Another aspect of information infrastructure is the archiving and accessibility of publications. Establishing and maintaining an in-house publication server can be a way for a research institution to retain both copyright (see Sect. 4.1) and access control over information that has been produced by its academic staff. Open-source implementations, such as ePrintsFootnote 3 or eSciDoc,Footnote 4 often combine the functionalities of publication servers and primary data repositories. For all these tasks, staff working on IT and information infrastructure need to collaborate closely. In particular, research institutions having their own libraries can benefit from the expertise of IT and information departments regarding archives, metadata, and retrieval. Seven of the interviewees already run a publication server.

3.2 Data Formats

Although the creation of research data is often quite expensive, a large portion of this information gets lost shortly after the end of the project in which it was gathered. Apart from the hardware failures or insufficient metadata discussed above, another possible reason can be a proprietary storage format, for which the corresponding application is not available any more.

Data formats usually exist for two reasons: (1) as serialization of a specification, or (2) as the import and export format of an application. A format as such may be open or proprietary, which may be important for processing and archiving the information encoded in it. An example of a proprietary de facto standard format is the ubiquitous.doc format, produced by Microsoft Word.Footnote 5 Since it is a binary format, it is not possible to extract information with arbitrary text editors; instead, one has to use specific programs, and applications other than MS Word may not be able to successfully render the document as it was intended by the author.

For research data which are curated by an information infrastructure, open text-based formats should be preferred. Formats based on the open meta language XML (Bray et al. 2008) are quite common in academic research and can be defined by document grammar formalisms such as XML DTD (part of the aforementioned specification), XML Schema (Gao et al. 2012; Peterson et al. 2012), or RELAX NG (ISO/IEC 19757-2:2008 2008), allowing for on-the-fly validation during the creation of instances.
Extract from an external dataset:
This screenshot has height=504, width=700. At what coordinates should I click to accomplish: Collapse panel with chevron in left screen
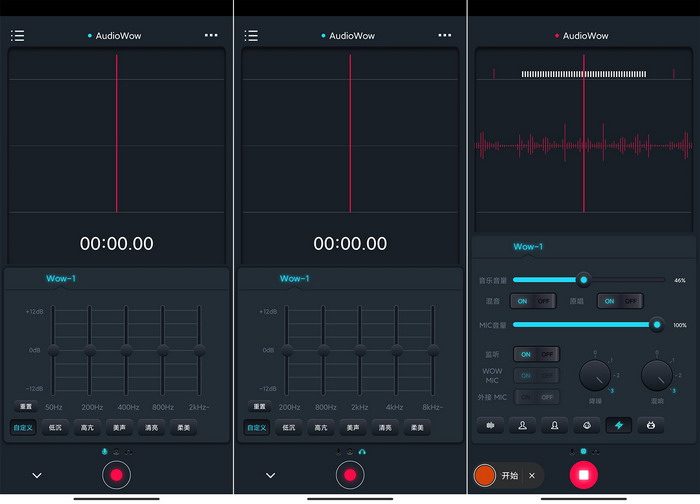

Examples of open XML-based annotation formats in the digital humanities are the TEI Guidelines (Burnard and Bauman 2014) or DocBook (Walsh 2010) for technical documentation. Information encoded in those formats is not only readable with common text editors, but separates content from formatting, since the rendering is usually controlled by separate XSLT (Kay 2007, 2014) or CSS (Bos et al. 2011) stylesheets. This not only prevents vendor lock-in, but significantly eases the process of archiving. The attitude to open standards and open-source software compared with proprietary in-house development is mixed; however, there is a tendency to use standardized APIs and formats, or at least consider open-source applications. Seven surveyed institutes keep data in proprietary formats, while four aim to use standard formats and one is still determining its strategy. Often, institutes lack the human resources to convert data into standard formats.

4 Legal Issues

Research institutions are confronted with a number of legal issues, the most important of which are: (1) copyright and (2) personal data protection and privacy.

4.1 Copyright Issues

Research data is often based on material contributed by third parties. The primary data of text corpora, for example, often originate from newspaper articles or similar non-academic sources. German copyright law protects literary, artistic, and scientific works (including software) that are the author’s own intellectual creation. Copyright-protected works may only be modified (and, arguably, annotated) with the authorization of the copyright holder. Copyright expires 70 years after the death of the original author. In Germany (unlike in most other jurisdictions), copyright cannot be transferred and is reserved by the author until his death (and 70 years after it), but it can be licensed. In practice, authors often license their rights out to publishers.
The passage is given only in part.